Représentation neuronale implicite : établissement d'une correspondance entre les coordonnées des points de séquençage et l'expression des gènes

Après avoir obtenu la représentation en basse dimension,Le réseau de représentation neuronale implicite reçoit les coordonnées des points de détection en entrée et apprend la correspondance entre le « point » et sa représentation de faible dimension correspondante.Et la représentation de faible dimension apprise et prédite par le modèle est envoyée à la partie décodeur de l'autoencodeur graphique, réalisant ainsi la fonction de mappage des coordonnées à l'expression génétique de haute dimension.

Diagramme d'architecture du modèle SUICA

Vérification expérimentale : SUICA peut générer des résultats de prédiction plus précis et biologiquement pertinents

Nous avons utilisé des données d'embryons de souris stéréo-séquencées et des données de tranches de cerveau de souris par séquençage sur diapositives à des fins de comparaison. Dans la tâche de prédiction de point inconnu (super-résolution), SUICA a nettement surpassé les modèles existants et les modèles traditionnels de représentation neuronale implicite, notamment FFN et SIREN, sur plusieurs indicateurs clés. Nous avons visualisé l'effet prédictif de chaque méthode, et les résultats ont montré que la prédiction de SUICA permet non seulement de restaurer avec précision le profil d'expression des gènes, mais aussi d'en améliorer le signal. Par exemple, SEPT3, un gène jouant un rôle important dans le développement du système nerveux des embryons de souris, a réussi à capturer ce signal malgré le fait que le signal dans la vérité terrain ne soit pas évident.
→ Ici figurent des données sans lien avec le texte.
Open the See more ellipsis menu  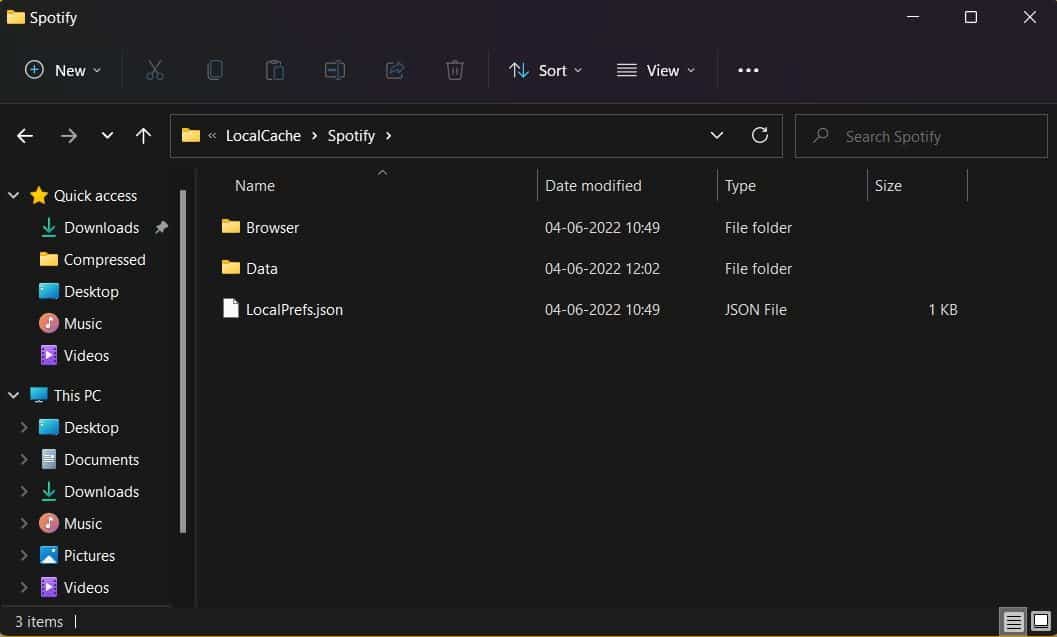[748, 70]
En regroupant et en étiquetant les résultats obtenus par diverses méthodes, nous avons intuitivement constaté que les types cellulaires générés par SUICA sont les plus proches des types cellulaires réels. De plus, les types cellulaires générés par SUICA conservent des structures organiques et tissulaires plus détaillées dans l'espace.Ces résultats démontrent que SUICA a la capacité d’améliorer les signaux biologiques et d’identifier les différences subtiles dans les états cellulaires entre différents organes et tissus.
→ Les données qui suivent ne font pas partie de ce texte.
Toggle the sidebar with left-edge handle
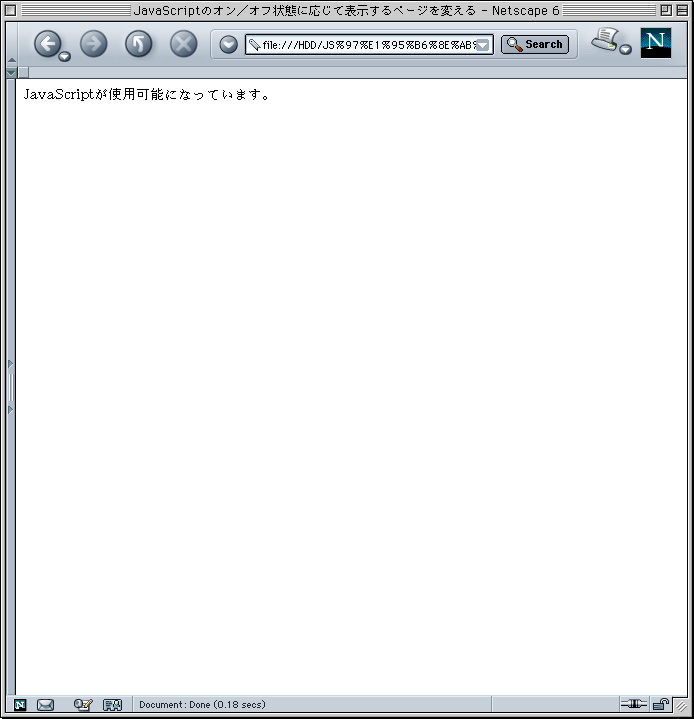This screenshot has height=719, width=694. click(x=11, y=385)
SUICA génère des données d'expériences cellulaires

Vérification expérimentale : SUICA peut réduire le bruit des données du transcriptome spatial et atténuer le phénomène d'abandon

Pour vérifier la capacité de débruitage de SUICA (imputation génétique) et sa capacité à récupérer la véritable expression génétique à partir d'une perte (résultant de 0 lectures en raison des limitations de la technologie de séquençage), nous avons ajouté artificiellement du bruit gaussien aux données du transcriptome spatial ou défini aléatoirement l'expression génétique à 0. Dans l'expérience d'imputation génétique, nous avons défini aléatoirement 70 % de l'expression génétique dans les données à 0. Dans l'expérience de débruitage de l'expression génétique, afin de garantir que la distribution de l'expression génétique après l'ajout de bruit est toujours similaire à la distribution de l'expression génétique d'origine, nous avons défini toutes les valeurs négatives à zéro.Les résultats expérimentaux montrent que SUICA est supérieur aux méthodes existantes dans de multiples indicateurs, prouvant sa capacité à réduire le bruit dans les données du transcriptome spatial et à atténuer le phénomène d'abandon.